**What is required:** Once you find the line with "Instruction: Click the", transcribe it and all the lines that follow to the end of the data, exactly as written; skip any pictures.

=== Records for the task ===

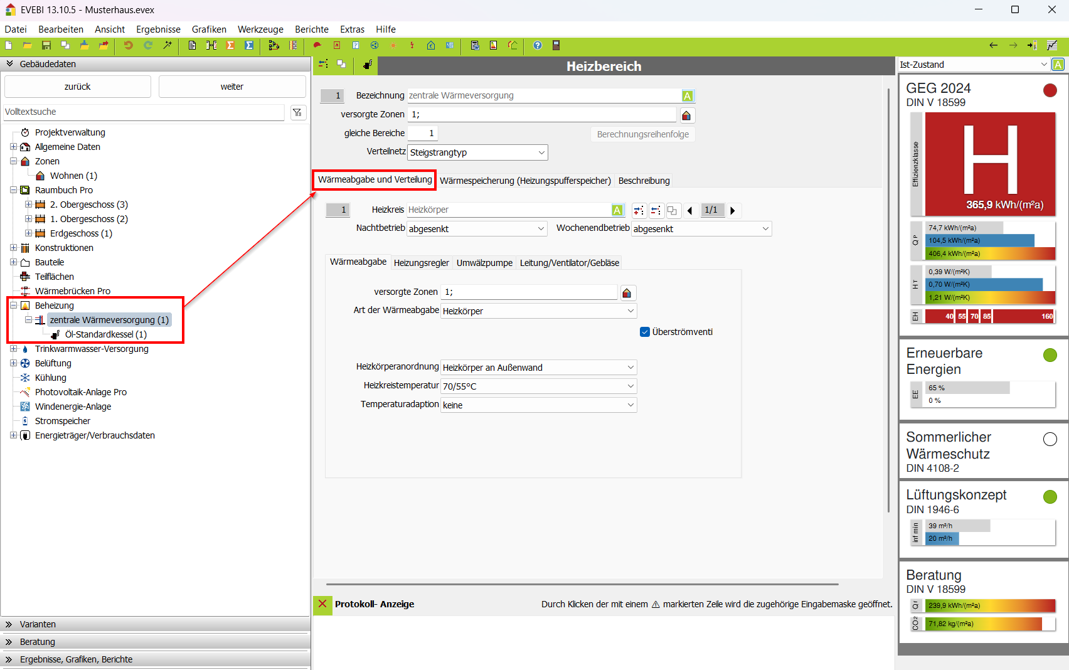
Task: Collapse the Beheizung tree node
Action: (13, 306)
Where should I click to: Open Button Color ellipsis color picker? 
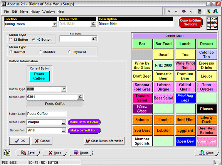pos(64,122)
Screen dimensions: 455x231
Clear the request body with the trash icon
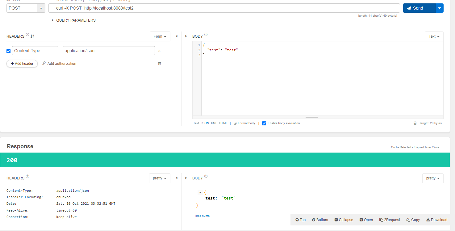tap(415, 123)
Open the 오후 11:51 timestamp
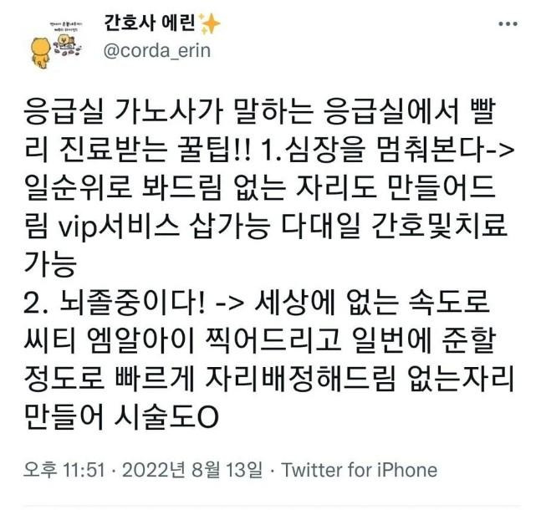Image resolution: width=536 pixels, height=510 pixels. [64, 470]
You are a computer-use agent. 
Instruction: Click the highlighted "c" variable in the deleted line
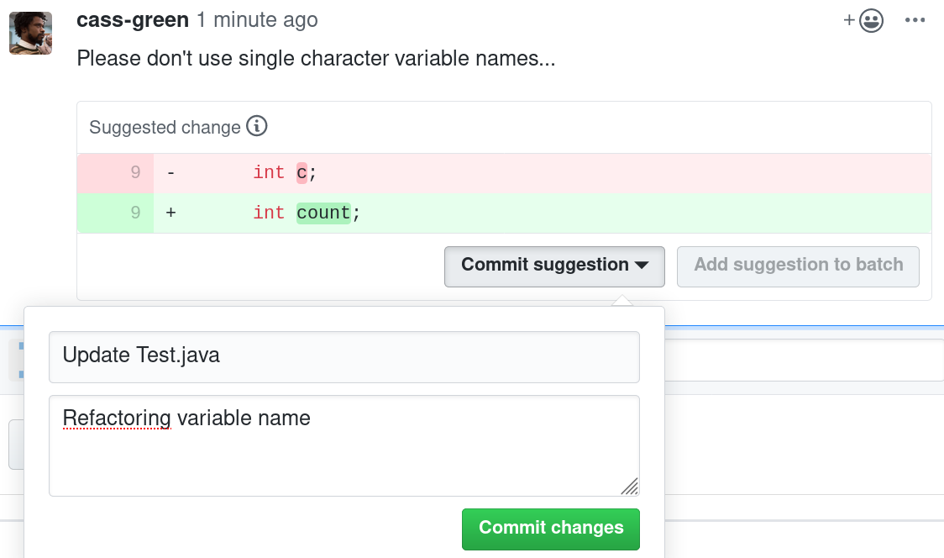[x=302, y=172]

===

**Written reply:**
Instruction: Click the highlighted "c" variable in the deleted line
[x=302, y=172]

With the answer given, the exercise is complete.